*Task list*
a - Summarize the passage on cooking during Peace Corps service in Mozambique in two sentences.
b - Answer these questions using the passage on cooking during Peace Corps service in Mozambique.
(i) What kind of stove did the writer know they might have to cook over for two years?
(ii) What four foods were sometimes the only produce to be found in the market?
(iii) Which meal have baked goods made something to look forward to?

*Source passage*
One of my biggest fears about Peace Corps Mozambique was that I would lose the means to cook and eat well. I had really begun to enjoy cooking in the States, and felt like we were on a really good track with cooking and eating for our health. When we decided to come here, I knew I would no longer have access to grocery stores full of plentiful produce and aisle after aisle of spices, grains, proteins, sauces, and strangely wonderful things like prepackaged bread crumbs. I also knew we could be cooking over a charcoal stove for two years – the fact that we aren’t makes life much easier!
But, despite the days of only being able to find tomatoes, onions, coconuts, and peanuts for produce in the market, I have been pleasantly surprised at how many new and delicious recipes we have been able to make here in Mozambique.
We have experimented with baked goods, making Sunday breakfast something to look forward to.
We have learned to make Mozambican dishes, or make things the Mozambican way.

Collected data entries
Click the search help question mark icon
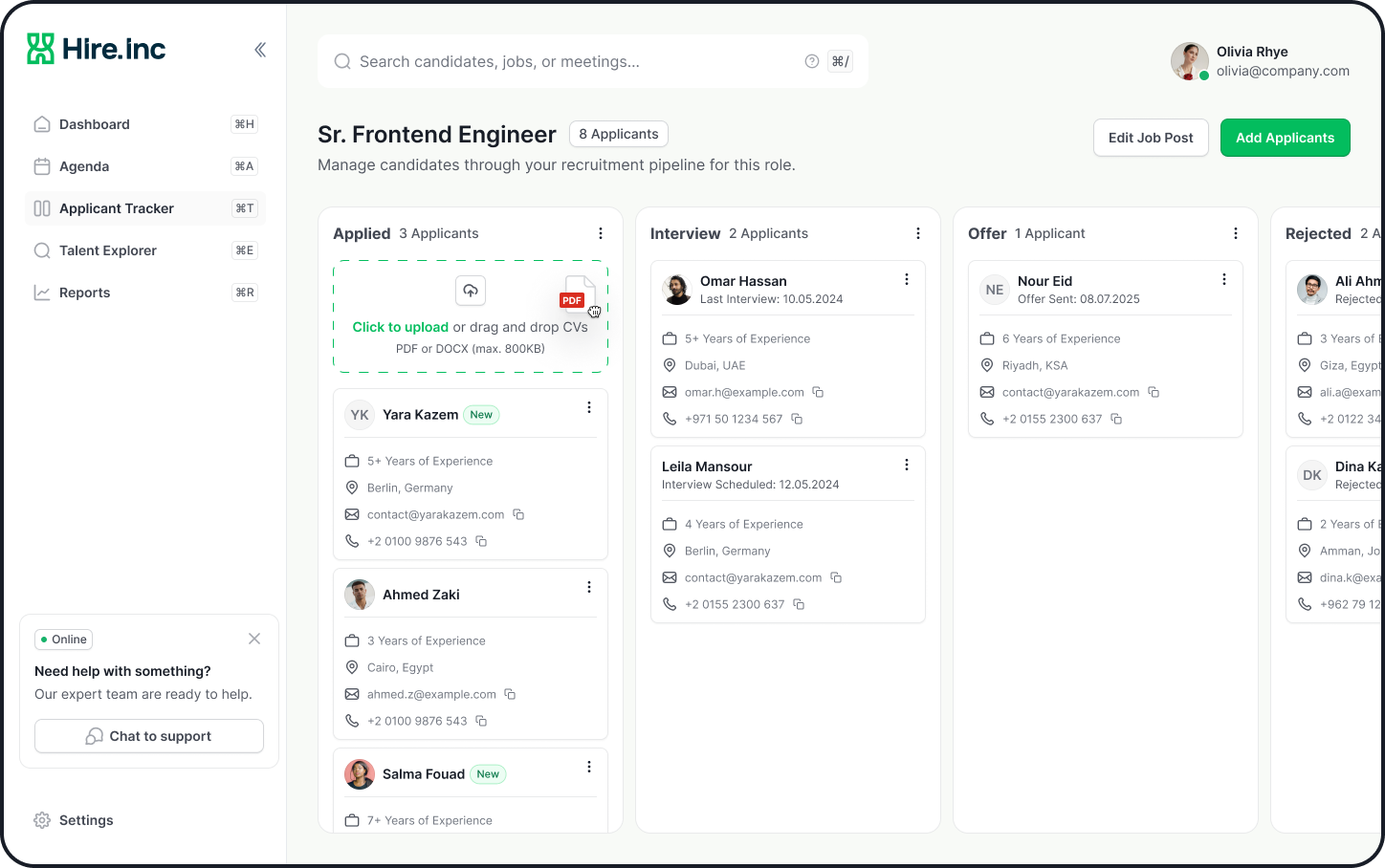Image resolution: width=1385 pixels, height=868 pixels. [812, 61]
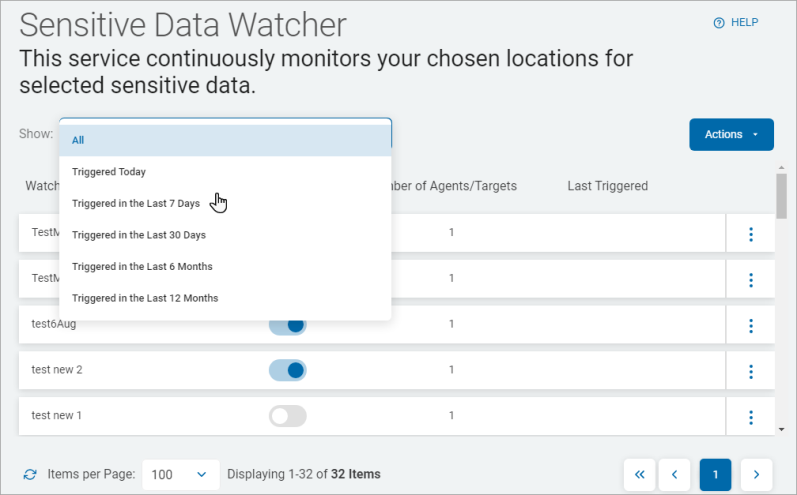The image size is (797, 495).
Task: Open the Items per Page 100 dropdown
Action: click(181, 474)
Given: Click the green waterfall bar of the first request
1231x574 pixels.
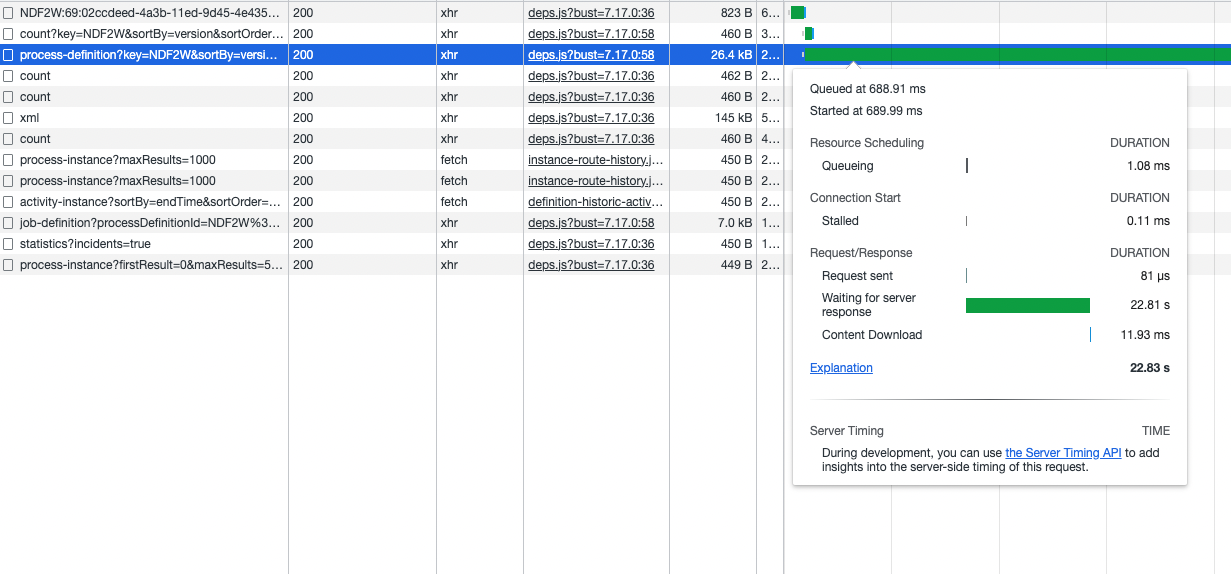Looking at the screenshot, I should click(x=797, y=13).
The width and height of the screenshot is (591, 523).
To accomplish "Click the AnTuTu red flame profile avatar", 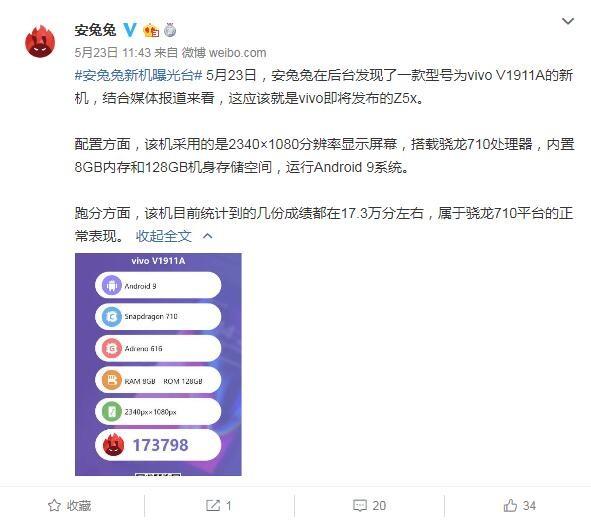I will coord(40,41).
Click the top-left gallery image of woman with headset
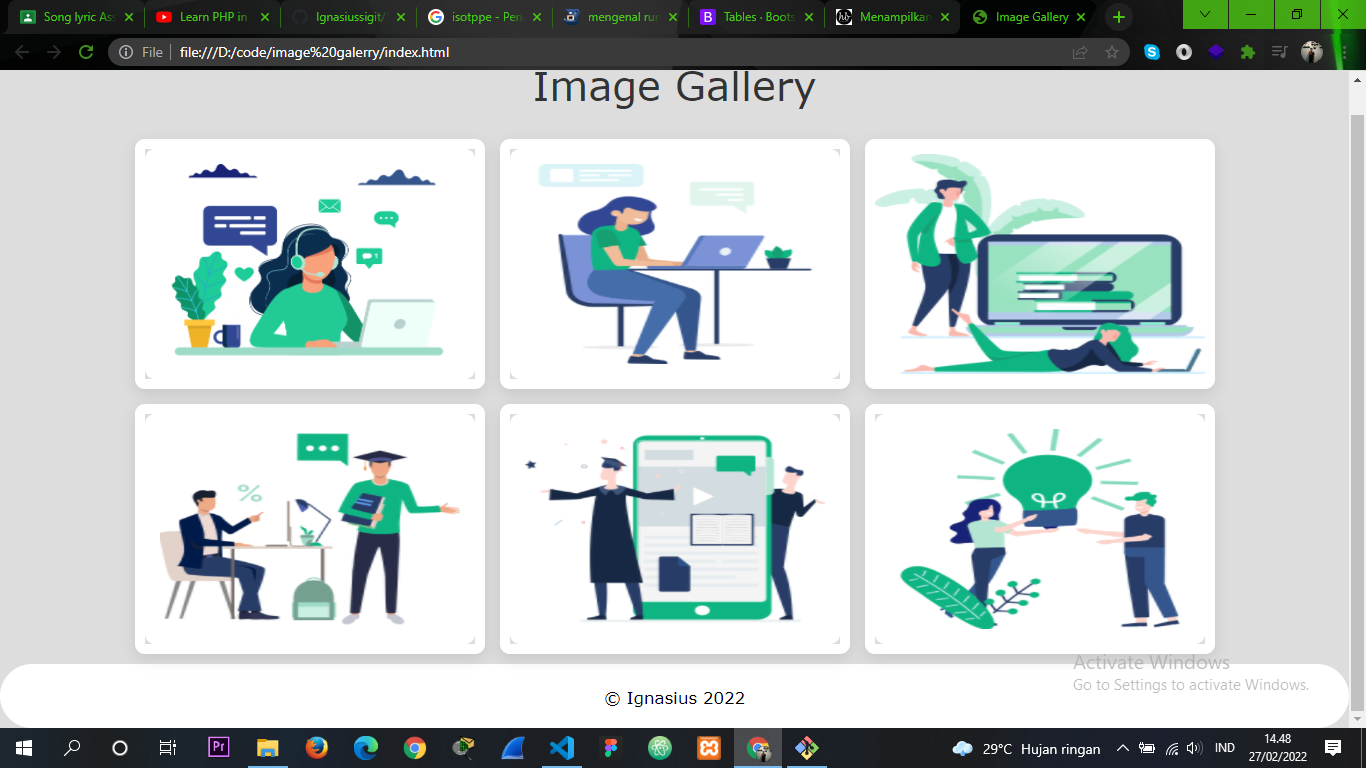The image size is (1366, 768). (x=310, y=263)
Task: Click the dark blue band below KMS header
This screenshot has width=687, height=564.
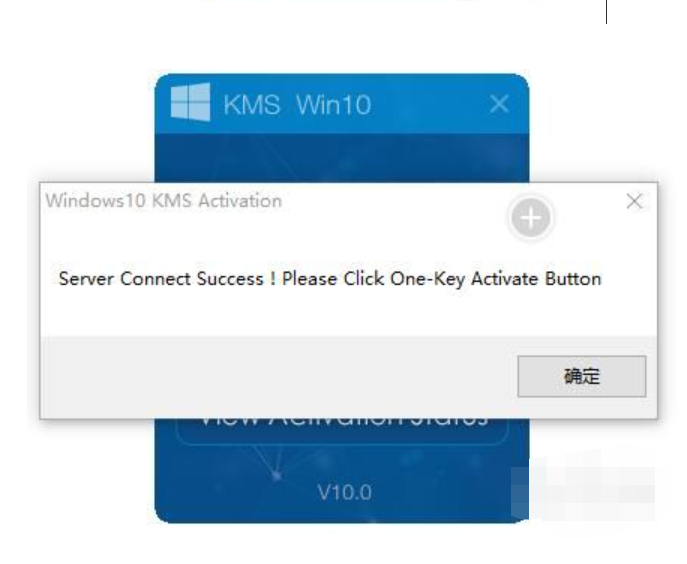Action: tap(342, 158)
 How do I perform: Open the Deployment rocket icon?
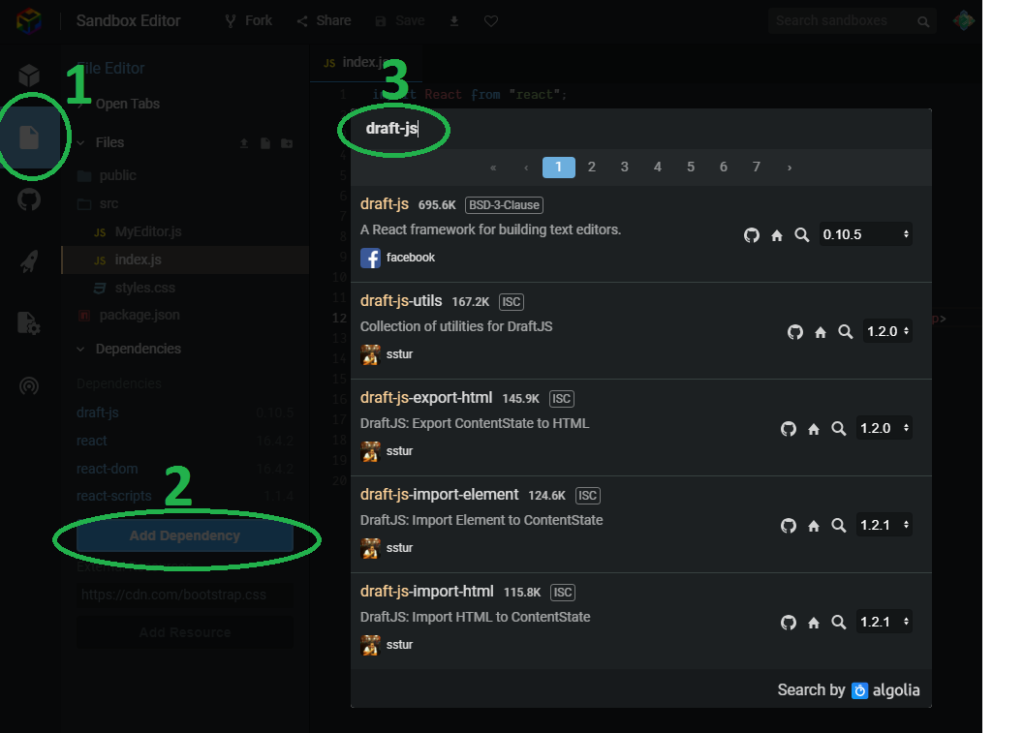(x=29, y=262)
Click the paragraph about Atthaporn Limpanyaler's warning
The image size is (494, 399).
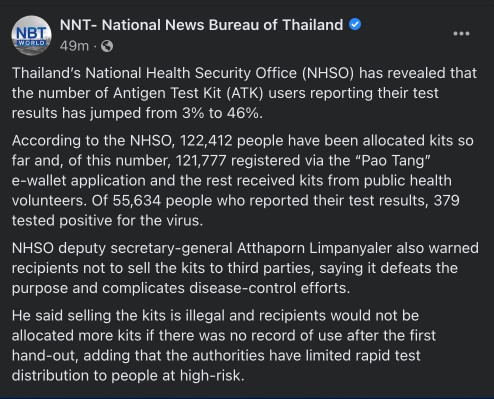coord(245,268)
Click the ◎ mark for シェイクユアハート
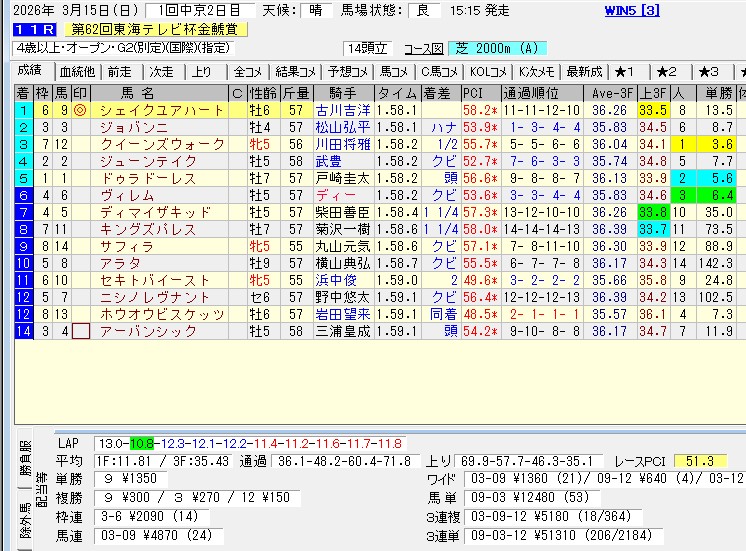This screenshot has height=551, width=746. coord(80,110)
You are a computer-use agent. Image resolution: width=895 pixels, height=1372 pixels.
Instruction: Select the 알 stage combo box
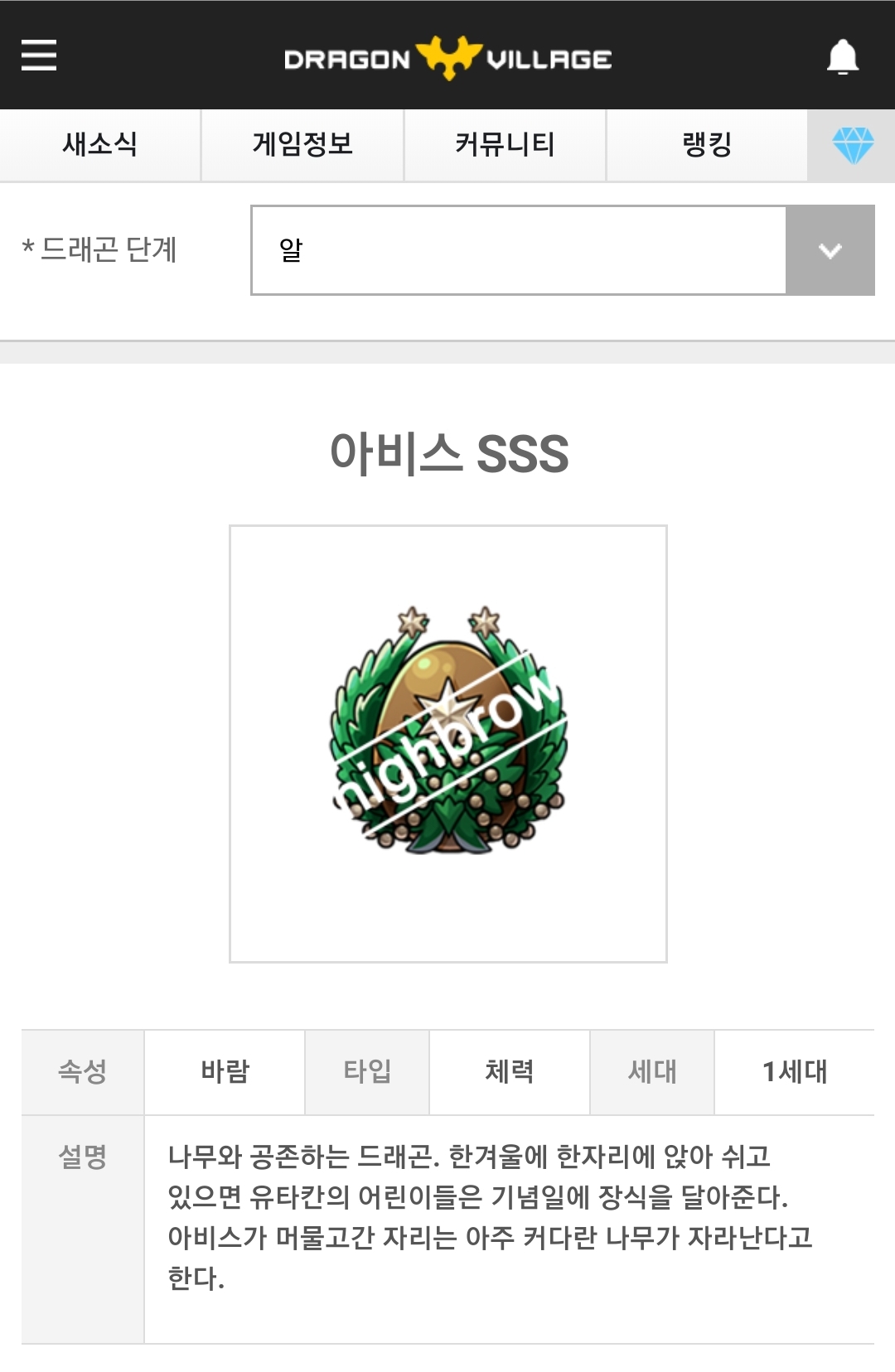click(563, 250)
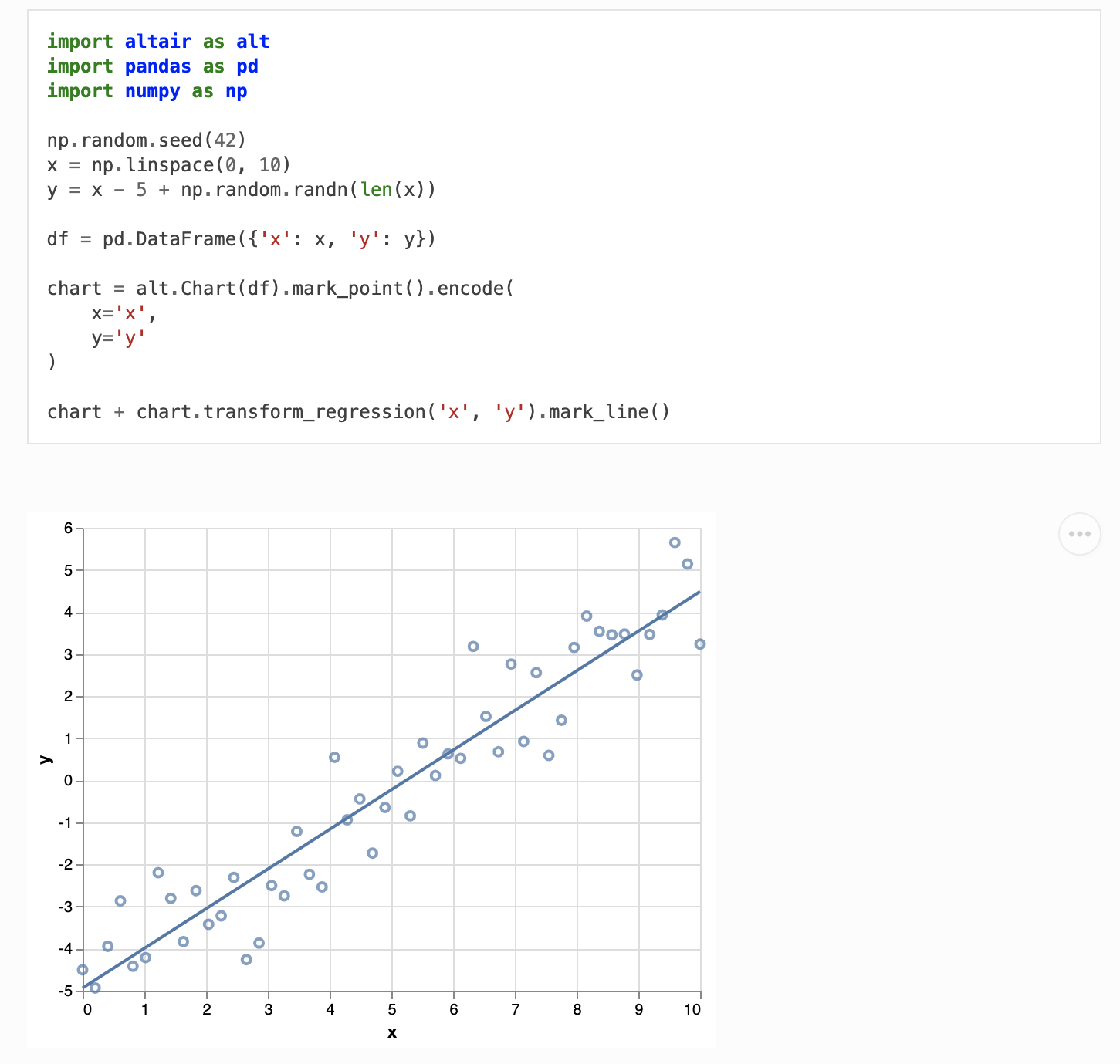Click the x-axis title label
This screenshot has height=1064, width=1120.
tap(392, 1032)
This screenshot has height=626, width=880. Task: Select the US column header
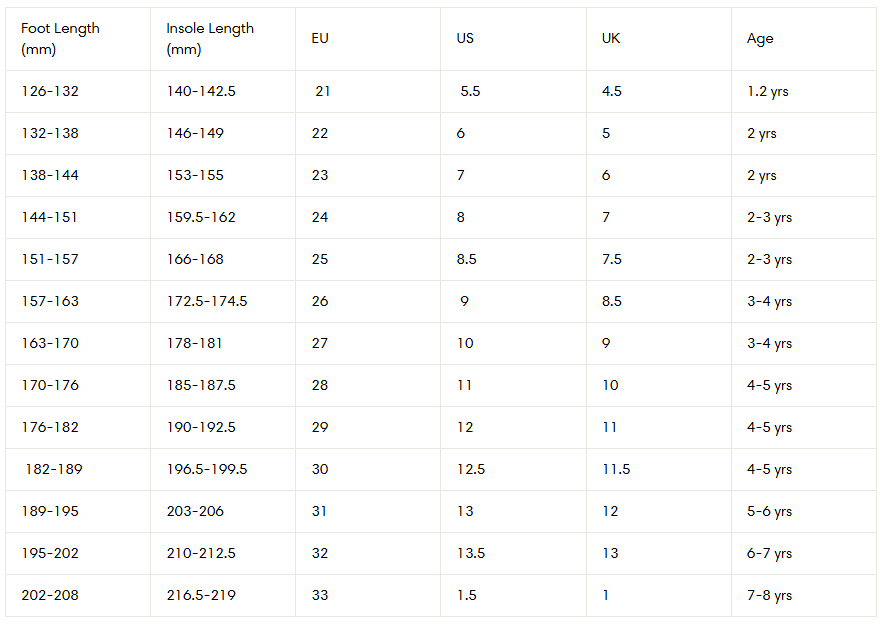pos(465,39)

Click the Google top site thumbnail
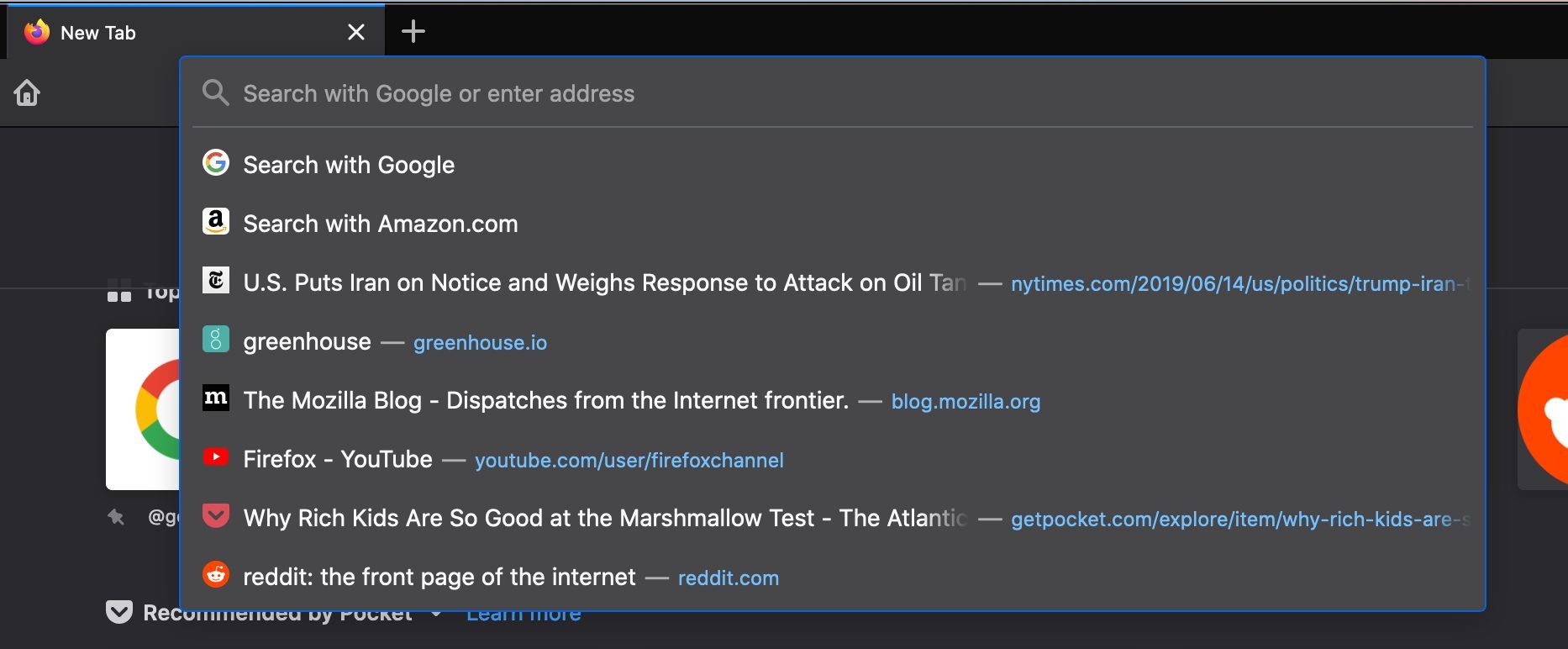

*Solutions to each task*
a - Before coming to Mozambique, the writer feared losing the means to cook and eat well, since there would be no grocery stores full of produce and spices and they might have to cook over a charcoal stove. Despite markets that sometimes offered only tomatoes, onions, coconuts, and peanuts, the writer has been pleasantly surprised by how many new and delicious recipes they have made, including baked goods and Mozambican dishes.

b -
(i) A charcoal stove.
(ii) Tomatoes, onions, coconuts, and peanuts.
(iii) Sunday breakfast.